*** Record extracts

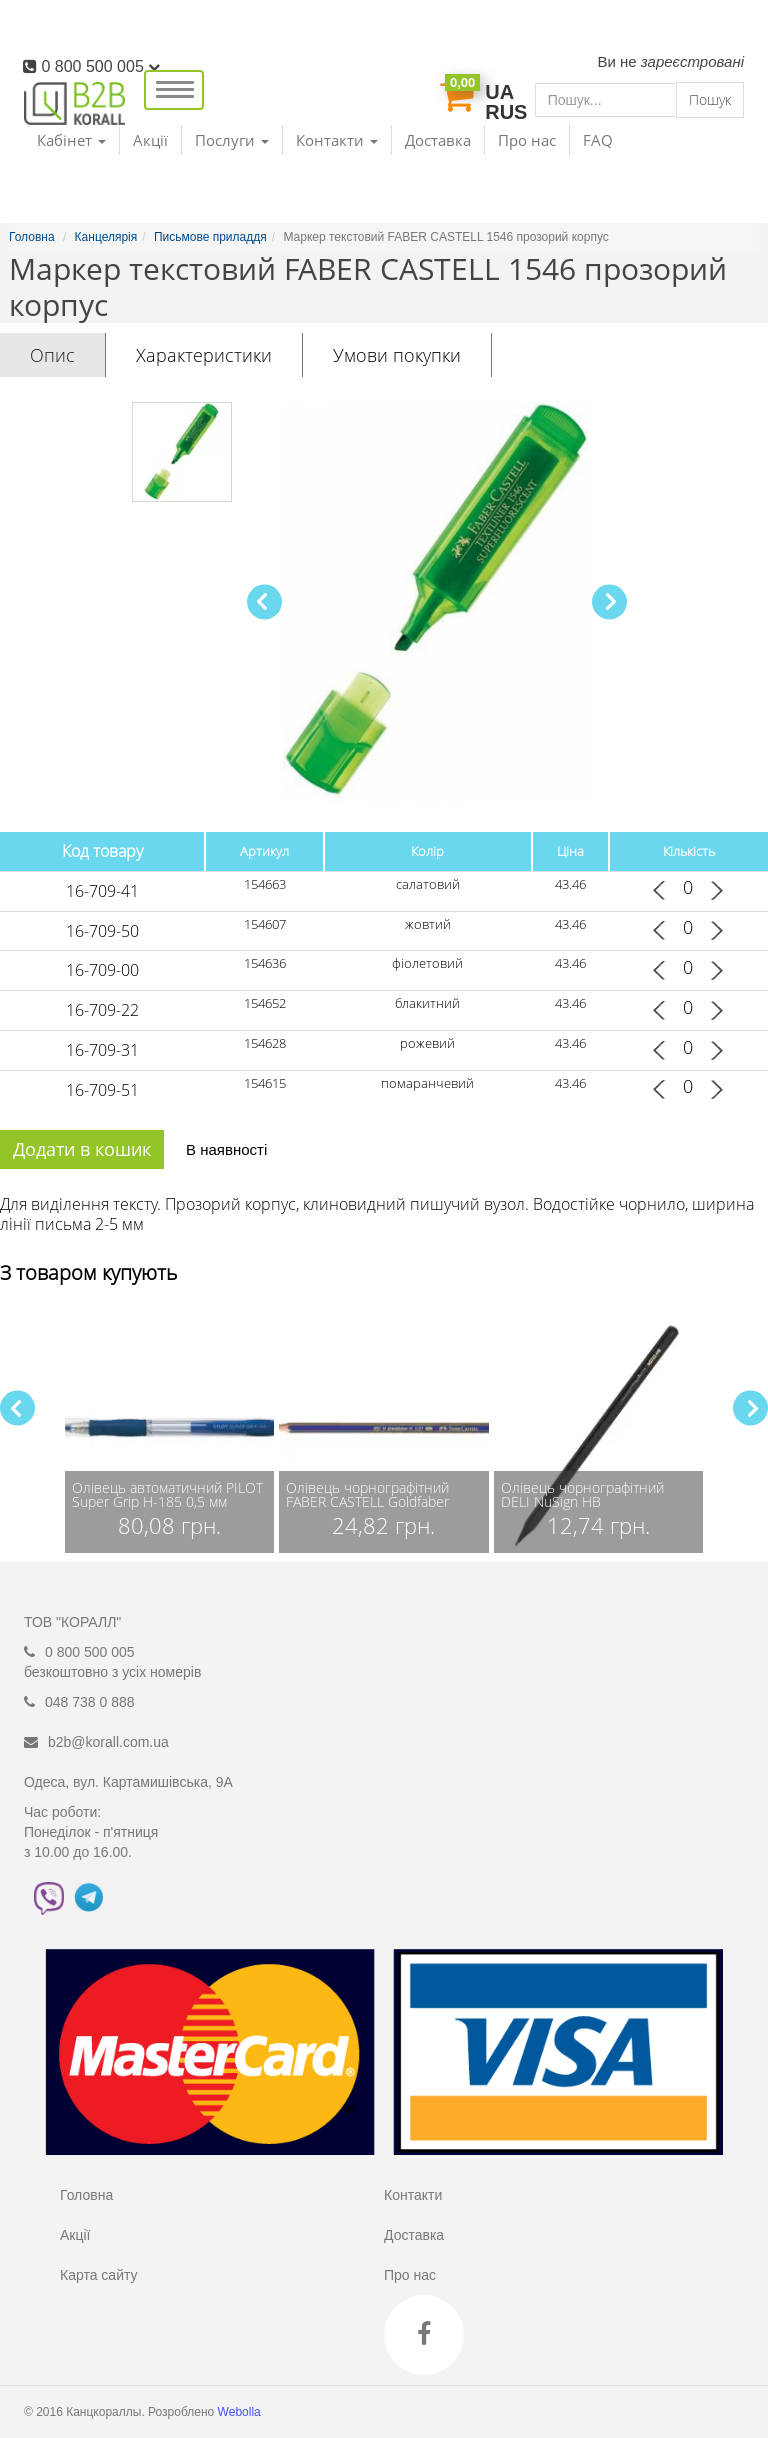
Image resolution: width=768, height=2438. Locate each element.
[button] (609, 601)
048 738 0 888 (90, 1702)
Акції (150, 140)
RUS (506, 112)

******
*** Record extracts

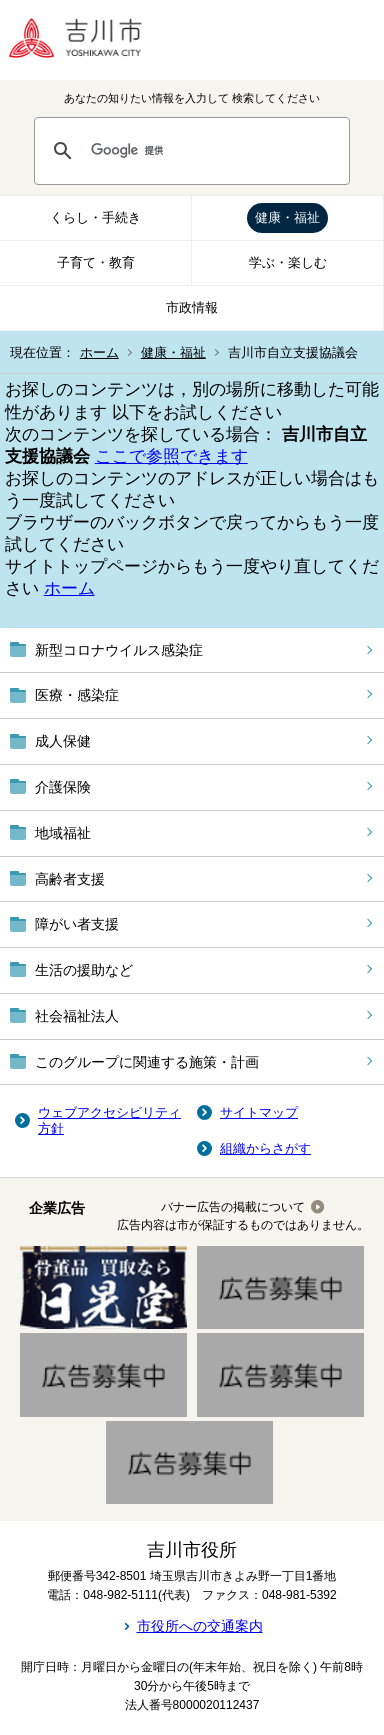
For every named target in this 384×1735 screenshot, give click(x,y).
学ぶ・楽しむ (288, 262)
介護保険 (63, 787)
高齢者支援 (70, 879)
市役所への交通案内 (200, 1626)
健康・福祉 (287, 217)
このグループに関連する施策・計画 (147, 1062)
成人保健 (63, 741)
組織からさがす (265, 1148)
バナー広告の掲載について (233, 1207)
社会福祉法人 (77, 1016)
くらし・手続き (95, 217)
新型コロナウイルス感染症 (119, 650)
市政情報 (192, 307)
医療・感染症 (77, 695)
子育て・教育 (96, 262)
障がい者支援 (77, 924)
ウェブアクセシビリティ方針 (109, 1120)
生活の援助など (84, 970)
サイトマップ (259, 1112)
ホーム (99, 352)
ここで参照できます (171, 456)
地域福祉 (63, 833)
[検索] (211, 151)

******

--- Work to complete ---
Reproduce verbatim the span of rows that opens with the row containing "組織からさがす (265, 1148)" and closes with the row containing "[検索] (211, 151)", both endpoints inclusive.

--- Solution to this problem ---
組織からさがす (265, 1148)
バナー広告の掲載について (233, 1207)
社会福祉法人 (77, 1016)
くらし・手続き (95, 217)
新型コロナウイルス感染症 (119, 650)
市政情報 (192, 307)
医療・感染症 (77, 695)
子育て・教育 (96, 262)
障がい者支援 (77, 924)
ウェブアクセシビリティ方針 (109, 1120)
生活の援助など (84, 970)
サイトマップ (259, 1112)
ホーム (99, 352)
ここで参照できます (171, 456)
地域福祉 (63, 833)
[検索] (211, 151)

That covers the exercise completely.